Triage at 3am: the small rules that run the board.

Severity × wait sounds simple. Then a Sunday at 2:14a happens. The small rules that matter more than the big ones.

The Vetch DVM team
DVM-in-residence

On paper, triage is severity × wait. In a real ER at 3am, it's severity × wait × who-just-got-out-of-surgery × which-tech-is-on-CRI × the-thing-the-owner-said-on-the-phone-that-only-the-front-desk-heard. The board has to encode all of it without slowing anyone down.

Rule 1 · The board re-ranks itself

No one has time to drag and drop. Severity changes? The patient moves. A vet finishes surgery? Their bay surfaces. A tech logs a CRI started? The patient drops to the back of the queue, tagged by status so we know they're in care, not waiting.

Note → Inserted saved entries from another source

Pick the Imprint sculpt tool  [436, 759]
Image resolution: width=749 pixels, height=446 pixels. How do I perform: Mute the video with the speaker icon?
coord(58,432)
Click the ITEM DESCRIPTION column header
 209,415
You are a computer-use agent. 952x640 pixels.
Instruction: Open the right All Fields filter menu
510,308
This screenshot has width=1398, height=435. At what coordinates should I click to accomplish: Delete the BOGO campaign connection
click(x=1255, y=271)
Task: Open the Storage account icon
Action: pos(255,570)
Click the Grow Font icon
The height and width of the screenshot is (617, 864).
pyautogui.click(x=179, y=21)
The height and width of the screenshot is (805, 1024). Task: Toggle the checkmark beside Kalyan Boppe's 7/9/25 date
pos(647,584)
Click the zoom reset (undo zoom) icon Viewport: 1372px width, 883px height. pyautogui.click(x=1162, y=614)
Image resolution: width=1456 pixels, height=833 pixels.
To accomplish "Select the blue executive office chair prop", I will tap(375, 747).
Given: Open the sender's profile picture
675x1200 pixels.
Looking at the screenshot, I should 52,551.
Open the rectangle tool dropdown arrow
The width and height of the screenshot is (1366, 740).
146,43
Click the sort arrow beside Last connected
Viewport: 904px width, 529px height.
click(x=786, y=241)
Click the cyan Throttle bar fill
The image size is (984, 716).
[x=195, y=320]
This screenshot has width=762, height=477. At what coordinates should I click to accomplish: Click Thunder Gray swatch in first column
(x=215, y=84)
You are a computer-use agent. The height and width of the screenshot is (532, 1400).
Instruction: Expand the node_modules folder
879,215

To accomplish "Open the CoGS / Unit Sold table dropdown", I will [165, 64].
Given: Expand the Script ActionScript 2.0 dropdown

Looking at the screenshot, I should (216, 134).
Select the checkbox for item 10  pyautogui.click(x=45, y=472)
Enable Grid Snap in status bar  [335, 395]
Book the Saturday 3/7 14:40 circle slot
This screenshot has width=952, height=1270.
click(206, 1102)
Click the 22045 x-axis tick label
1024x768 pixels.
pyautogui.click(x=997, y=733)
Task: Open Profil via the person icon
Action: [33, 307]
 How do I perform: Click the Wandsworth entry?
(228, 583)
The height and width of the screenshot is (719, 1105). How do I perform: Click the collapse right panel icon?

Rule 2 · The handoff card has to be readable in the time it takes to wash hands

Twenty seconds, max. We landed on: signalment, presenting complaint, current vitals delta from baseline, last drug given, next due. Everything else is one tap away. The handoff card is the document of record at shift change — if you can't read it in 20 seconds, it's the wrong document.

Rule 3 · The owner's first 90 seconds

They're scared, exhausted, and have repeated themselves three times by the time they reach you. The board shows the front-desk note verbatim under the patient — what the owner actually said, not the triage tech's paraphrase. Of everything on the board, this is the piece we'd fight hardest to keep.

Rule 4 · No-show on the board is a thing

Patient checked in, got bumped, owner left without telling anyone — it happens. The board flags 30+ minute lobby times automatically and surfaces them with a soft peach pulse, so a forgotten check-in gets caught before it walks out to the parking lot.

What it's built to do

The board is built to move the numbers that matter: throughput up, Cat-1 waits down, Sev-1 to-treatment at zero because you never wait on a Sev-1, ever, and per-visit charting time down from minutes to well under two. Those are the targets the design is held to.

I was an ER director for eight years before this. Each of these rules feels small on its own; together they're the difference between a board that fights you and one that runs the floor. That's how good operational tooling tends to land.